Topic: Constructing a rack from a shelf


view this post on Zulip John Baez (Jun 23 2026 at 13:12):

Chad Nester said:

Hello,

I've encountered a binary operation that, somewhat unexpectedly, forms a right-shelf. That is, satisfies the equation: (ab)c=(ac)(bc)(a \odot b) \odot c = (a \odot c) \odot (b \odot c).

The potential connection to knot theory is intriguing, and I'm interested to know if it can be made into a rack in a sensible way.

Is anything known about this?

I've never seen anyone study the free rack on a shelf - and since they're both rather little-studied algebraic structures, there might not have been any study of this.

But both shelves and racks can be described as algebras of Lawvere theories if we include an additional operation in the definition of a shelf, rather than stating the extra clause as a mere property.

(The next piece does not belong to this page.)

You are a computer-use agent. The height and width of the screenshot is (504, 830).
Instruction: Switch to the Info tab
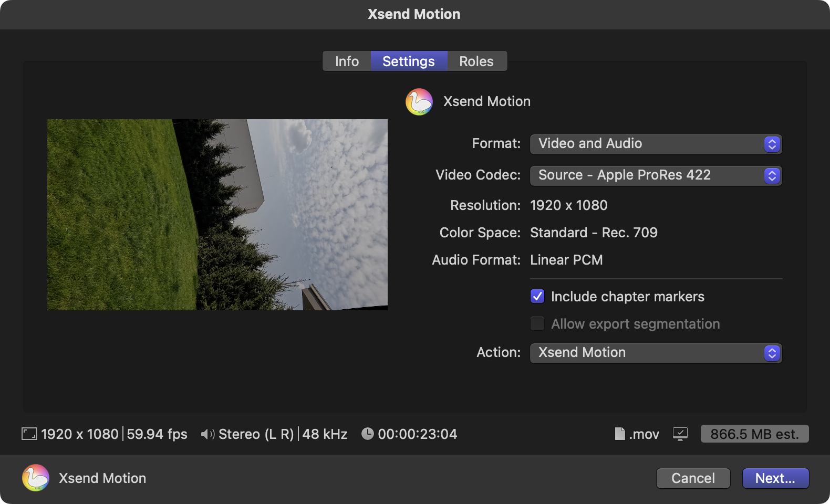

I made sure the nLab article does this. And I believe that whenever we have two Lawvere theories TT and TT', with the latter having more operations and/or equations than the former, the map TTT \to T' gives rise to a functor TAlgTAlgT' \mathsf{Alg} \to T \mathsf{Alg} that has a left adjoint. So, the forgetful functor RackShelf\mathsf{Rack} \to \mathsf{Shelf} should have a left adjoint.

view this post on Zulip Kevin Carlson (Jun 23 2026 at 15:00):

Yeah, that general statement is true: the algebra categories are locally finitely presentable and the forgetful functor preserves limits and filtered colimits because they're created on underlying sets, so it has a left adjoint.

view this post on Zulip John Baez (Jun 23 2026 at 15:02):

I wish I understood all that stuff. But not enough to actually put energy into learning it! :laughing:

view this post on Zulip Kevin Carlson (Jun 23 2026 at 15:15):

It's always fun to hang on to a mystical incantation to chant at people.

view this post on Zulip Todd Trimble (Jun 23 2026 at 15:19):

In fact it's easy to write down the coequalizers that give you the left adjoint to TAlgTAlgT'\mathsf{Alg} \to T\mathsf{Alg}. It looks something like this:

(A:TAlg)coeq(TTATA)(A: T\mathsf{Alg}) \mapsto \mathrm{coeq} (T' T A \rightrightarrows T' A)

(the coequalizer being computed in TAlgT'\mathsf{Alg}), which I'm going to leave to your imagination what those two arrows are. (But you just follow your canonical nose.)

view this post on Zulip Todd Trimble (Jun 23 2026 at 15:20):

It's sort of like taking a "tensor product" TTAT' \circ_T A.

view this post on Zulip Chad Nester (Jun 24 2026 at 08:46):

Thanks everyone. If I ever get around to working any of this out I'll report back!